November 20, 2015

Film Review—Big Eyes by Tim Burton

Margaret (Amy Adams) leaves her husband and moves to San Francisco to make a living as an artist in the bustling 1950s art scene. She finds it difficult to promote her works, despite their unique ‘big eyed waif’ quality. She meets Walter Keane (Christoph Waltz), who is also trying to strike it big with his European street scenes. Walter is a charmer and helps Margaret sell her paintings by pretending they are his works. It’s a success, but the strain of lying to everyone, including her daughter, takes its toll on Margaret, and Walter’s shady stories and past start to unravel.

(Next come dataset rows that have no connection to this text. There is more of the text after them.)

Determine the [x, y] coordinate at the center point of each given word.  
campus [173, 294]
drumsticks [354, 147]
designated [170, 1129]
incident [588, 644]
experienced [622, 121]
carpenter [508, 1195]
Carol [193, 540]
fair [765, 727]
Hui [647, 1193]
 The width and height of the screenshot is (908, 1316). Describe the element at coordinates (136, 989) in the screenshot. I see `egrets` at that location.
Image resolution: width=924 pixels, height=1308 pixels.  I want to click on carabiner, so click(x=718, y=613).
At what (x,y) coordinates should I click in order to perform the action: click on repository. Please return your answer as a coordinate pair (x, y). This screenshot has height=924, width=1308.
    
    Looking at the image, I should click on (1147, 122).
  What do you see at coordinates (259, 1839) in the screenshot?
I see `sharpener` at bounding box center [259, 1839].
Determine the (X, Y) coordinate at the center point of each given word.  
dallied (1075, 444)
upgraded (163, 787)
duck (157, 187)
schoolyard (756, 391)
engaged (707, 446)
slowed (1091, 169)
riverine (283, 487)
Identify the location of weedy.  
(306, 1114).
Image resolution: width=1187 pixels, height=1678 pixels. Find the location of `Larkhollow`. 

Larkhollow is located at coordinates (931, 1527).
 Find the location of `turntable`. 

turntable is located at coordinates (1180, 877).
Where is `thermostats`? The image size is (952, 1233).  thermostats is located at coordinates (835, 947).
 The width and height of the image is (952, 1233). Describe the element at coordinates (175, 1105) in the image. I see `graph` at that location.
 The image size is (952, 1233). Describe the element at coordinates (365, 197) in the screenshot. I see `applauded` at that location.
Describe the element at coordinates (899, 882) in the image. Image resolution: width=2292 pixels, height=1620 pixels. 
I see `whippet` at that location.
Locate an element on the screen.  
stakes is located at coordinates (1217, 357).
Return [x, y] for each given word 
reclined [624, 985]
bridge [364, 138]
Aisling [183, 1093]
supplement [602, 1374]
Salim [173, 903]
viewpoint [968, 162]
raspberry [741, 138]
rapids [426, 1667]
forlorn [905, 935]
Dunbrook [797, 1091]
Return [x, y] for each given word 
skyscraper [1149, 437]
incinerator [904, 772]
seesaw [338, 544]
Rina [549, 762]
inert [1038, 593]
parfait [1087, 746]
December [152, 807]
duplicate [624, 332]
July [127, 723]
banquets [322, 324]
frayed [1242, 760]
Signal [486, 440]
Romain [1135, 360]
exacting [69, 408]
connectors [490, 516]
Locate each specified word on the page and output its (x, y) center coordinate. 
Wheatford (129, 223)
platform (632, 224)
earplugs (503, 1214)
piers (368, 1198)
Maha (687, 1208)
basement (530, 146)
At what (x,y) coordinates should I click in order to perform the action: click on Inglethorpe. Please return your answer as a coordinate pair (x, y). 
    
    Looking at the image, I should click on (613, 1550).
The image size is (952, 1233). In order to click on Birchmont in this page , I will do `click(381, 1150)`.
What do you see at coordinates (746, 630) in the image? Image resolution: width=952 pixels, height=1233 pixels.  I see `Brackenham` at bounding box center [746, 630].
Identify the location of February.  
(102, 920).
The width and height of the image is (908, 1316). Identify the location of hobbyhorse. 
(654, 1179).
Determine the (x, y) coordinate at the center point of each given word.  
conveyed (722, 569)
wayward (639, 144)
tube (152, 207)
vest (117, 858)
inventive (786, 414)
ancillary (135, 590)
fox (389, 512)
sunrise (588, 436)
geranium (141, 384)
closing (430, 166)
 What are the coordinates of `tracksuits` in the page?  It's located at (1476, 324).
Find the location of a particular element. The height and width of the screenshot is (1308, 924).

Big Eyes is a refreshing change from Tim Burton, dropping the zany lead in a bizarre world and adopting a more real world setting, although still with his flair for perfectly framed shots with rich colour and stylised vistas. Here Burton adopts a domestic tale, where Margaret’s desires and skills are usurped by Walter’s own plans despite a lack of skill, giving a direct, if obvious feminist tale. The plot is straightforward, but has some interesting moments between Adams and Waltz. Adams’ delicately brittle performance couldn’t be appropriate, but Waltz, although entertaining as always, fell into the predictable, once again playing the charming deviant. Half way through the film you start thinking a more subtle performance would have aided the story.

Big Eyes is an invigorating and much welcomed development in Burton’s unique filmography.